Amazon Athena

Table of contents

General

Amazon Athena is a serverless interactive query service, built on top of Presto, for accessing any data (relational, non-relational, structured, semi-structured or unstructured) directly from S3 (in different S3-tier levels) via Glue Catalog, on-premises or from multicloud environment.

Supports many data formats, such as: CSV and JSON as human readable formats; ORC and Parquet as columnar and splittable (parallelization) formats and Avro a non-columnar but splittable format.

It is compatible with QuickSight and other tools via ODBC/JDBC and it is possible to do cross-account data access.

Athena Workgroups

It is a feature for better management of Athena Users/Teams/Applications, as it can control query access, track costs, set IAM policies, Data limits, Encryption settings and keep a query history per Workgroup.

Workgroups integrate with IAM, SNS and CloudWatch.

ACID Transactions

Thanks to Apacha Iceberg, Athena supports transactional tables with time travel features. To create a table using Iceberg, just add 'table_type' = 'ICEBERG'.

These tables are compatible with EMR, Spark, Glue, etc.

With time these tables may get slower, so it is recommended to perform a periodic compaction. To do that, run the command:

OPTIMIZE table_name REWRITE DATA
  USING BIN_PACK
  WHERE catalog = 'catalog_name';

CTAS - Create Table as Select

Used to create a table from the result of a SQL Query. Can be useful for creating a Backup table, a smaller table with a subset of data or even for converting the file data type.

For example:

CREATE TABLE new_table_name
WITH (
    format='Parquet',
    write_compression='SNAPPY',
    external_location='s3://path/to/file'
)
AS SELECT *
FROM old_table_name;

Fine-Grained Access Control

The access control in Athena is not as restrictive as if you were using AWS Lake Formation. For example, it is not possible to restrict column/row access.

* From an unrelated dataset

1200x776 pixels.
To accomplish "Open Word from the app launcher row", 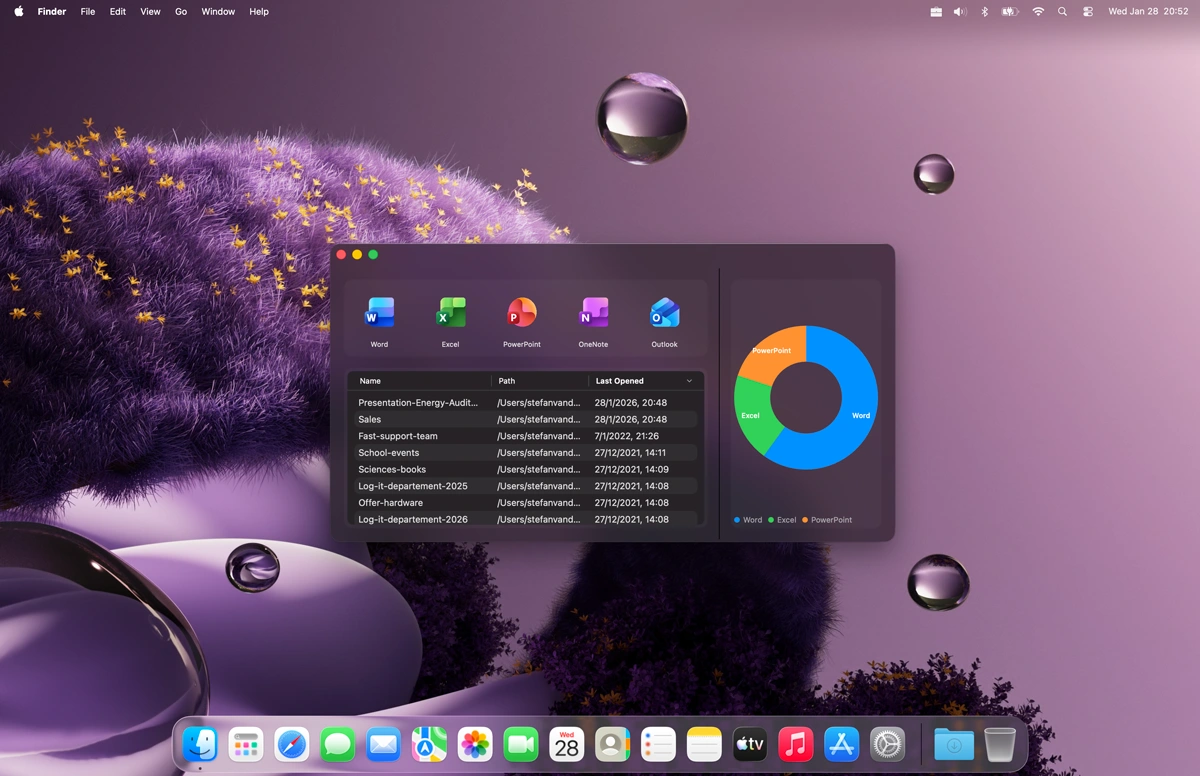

It is possible to allow or disallow some operations DDL/DB Management instructions though, such as ALTER or CREATE, DROP, MSCK REPAIR TABLE etc. However, it is not straight forward, as you will need to block/allow some/all the IAM Actions required for the particular operation.

Cost and Performance

It is a pay-as-you-go service, charged based on bytes of Data. This means failed queries or DDL instructions are free, but successful or cancelled queries are not.

S3 data transfer charges apply if the S3 Bucket is in a different region than the Athena Query. The data transferred data may be bigger than the query result.

The best way of saving on cost and increasing performance is compressing the data (with GZIP, for example), using columnar and splittable file formats, such as ORC and Parquet, partitioning the data and using a smaller number of large files instead of a large number of small files.

Anti-patterns

Athena is not recommended for:

  • Highly formatted reports;
  • ETL.

Athena Federated Query

Athena federated query uses a custom connector, which is basically a Lambda Function, to connect to any data source. It can also be used for creating pipelines and storing data in S3.

Write operations are not supported with Federated Queries.

Amazon Athena for Apache Spark

It is selectable as an alternate analytics engine and allows Jupyter notebooks with Spark within the Athena Console.

It is serverless and is priced based on compute usage and DPU per hour.